From 2026, such remuneration will also be included in the employee's assessment base for social and health contribution.

In addition, the employer's obligation to pay the employee's income during temporary incapacity for work (so-called sick leave) is extended from 10 days to up to 14 days.

Travel Allowance (Meal allowance)

Another consolidation measure allows the Ministry of Finance of the Slovak Republic to operatively change and set special (higher) meal allowance rates for specific groups of employees and selected countries. This will eliminate the difference in countries where food prices differ significantly from the meal allowance set by law.

A blanket change in the meal allowance is not possible due to the need for significant consolidation. This change takes effect on 1 November 2025.

Change in public holidays

An amendment to the Labor Code effective from the new year 2026 regulates the conditions under which an employer may require an employee to work in retail establishments on public holidays, which are also days off work.

These public holidays are as follows:

  • 6th January
  • Easter Mondary
  • 1st May
  • 8th May
  • 5th July
  • 29th August
  • 15th September
  • 1st November
  • 17th November

A temporary amendment to the law on public holidays stipulates that in 2026, 8th May and 15th September will not be public holidays or days off work.

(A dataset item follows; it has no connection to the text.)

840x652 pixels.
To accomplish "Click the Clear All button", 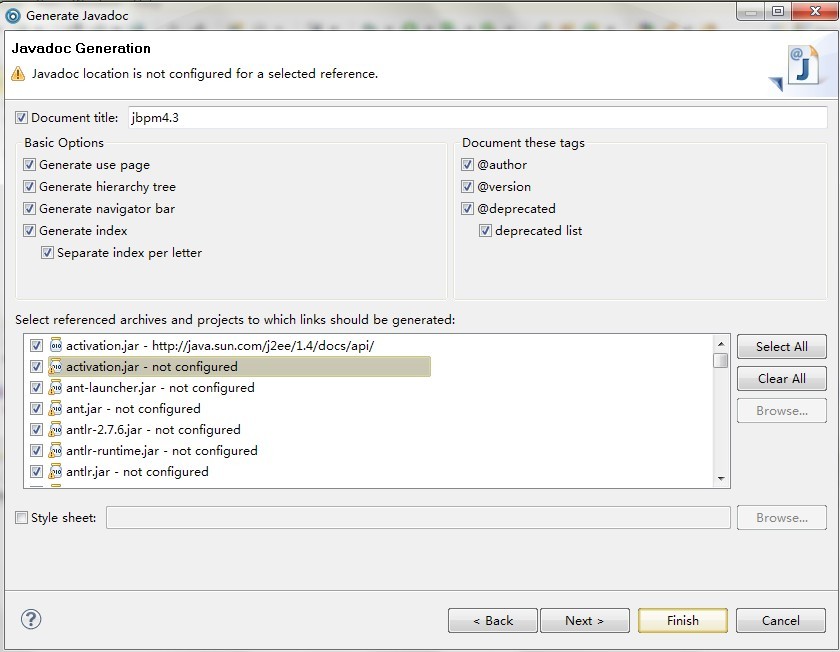I will click(x=781, y=379).
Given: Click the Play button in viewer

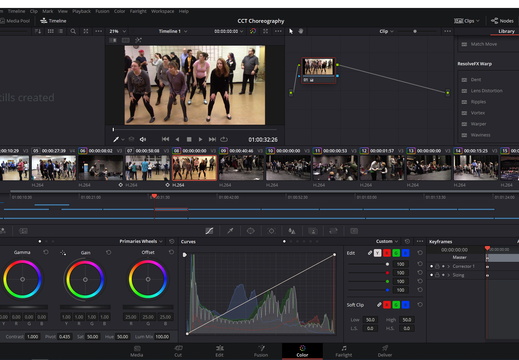Looking at the screenshot, I should [x=200, y=139].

The public holiday of 17 November will be permanently removed from the list of non-working days, which means that for employees, this day will be a normal working day, and employees will no longer be entitled to extra pay for working on a public holiday.

Insurance Tax Act

Another measure is an increase in the insurance tax rate from the current 8% to 10% of the premium received for non-life insurance. This does not apply to motor vehicle liability insurance.

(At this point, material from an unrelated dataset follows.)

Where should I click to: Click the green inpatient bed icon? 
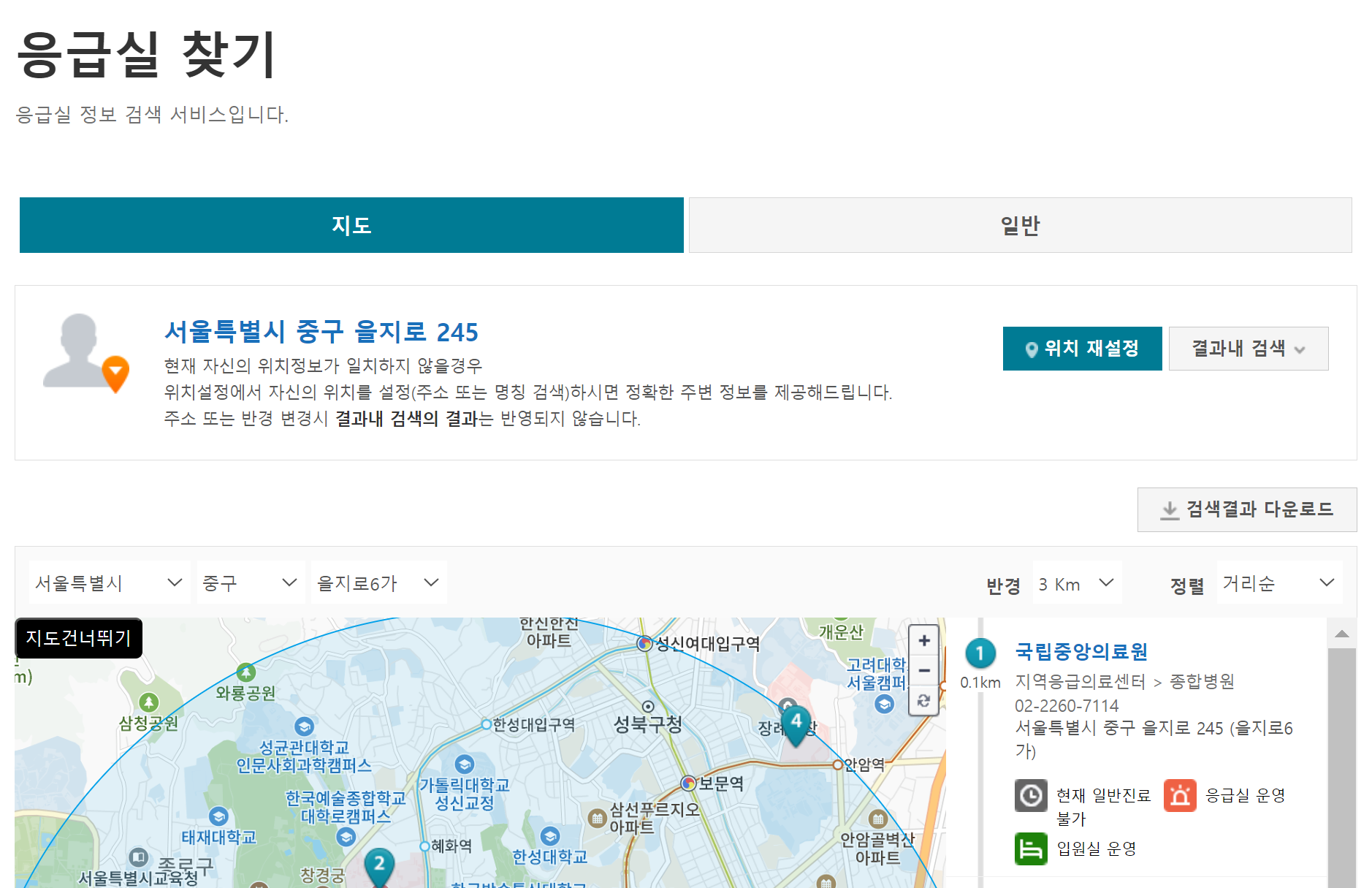pos(1031,849)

Protection on mineral resources

An amendment to the Act on the Protection and Use of Mineral Resources (known as the Mining Act) introduces an obligation for organizations that have a permit for mining activities and the extraction of primary raw materials to pay fees for the extracted primary raw materials.

The fee applies to the following primary raw materials:

  • gravel and sand
  • gravel sand
  • building stone

The fee is calculated as the product of the quantity of primary raw materials and a rate of EUR 1.35/t. The calculated fee is revenue for the state budget.

Every organization is required to pay the fee:

  • that has a designated mining area
  • that has obtained mined minerals through deposit exploration
  • that has a mining permit or carries out mining activities
  • a legal entity or natural person that carries out unauthorized mining of mineral resources

Special levy on collective investment

The Slovak Ministry of Finance has also focused on investment companies, management companies, and supplementary management and pension companies, increasing the special levy on profits from the original 4.36% to 15%.

General waiver of penalties

Slovakia will allow taxpayers to pay tax debts or additional tax liability by filing a tax return without incurring penalties or sanction interest.

This is a general pardon for all taxpayers from the tax office and customs office. This penalty waiver instrument is only valid for the period from January 1, 2026 to June 30, 2026.

The general pardon shall apply toThe general pardon shall not apply to
VAT Income tax Excise tax Motor vehicle tax Insurance taxTax prepayments Tax instalments Special levy on business activities in regulated sectors Solidary levy Local tax and municipal waste

The above list contains only a selection of consolidation measures. We would like to point out that we have focused only on measures that are relevant to our readers who are mainly entrepreneurs and companies.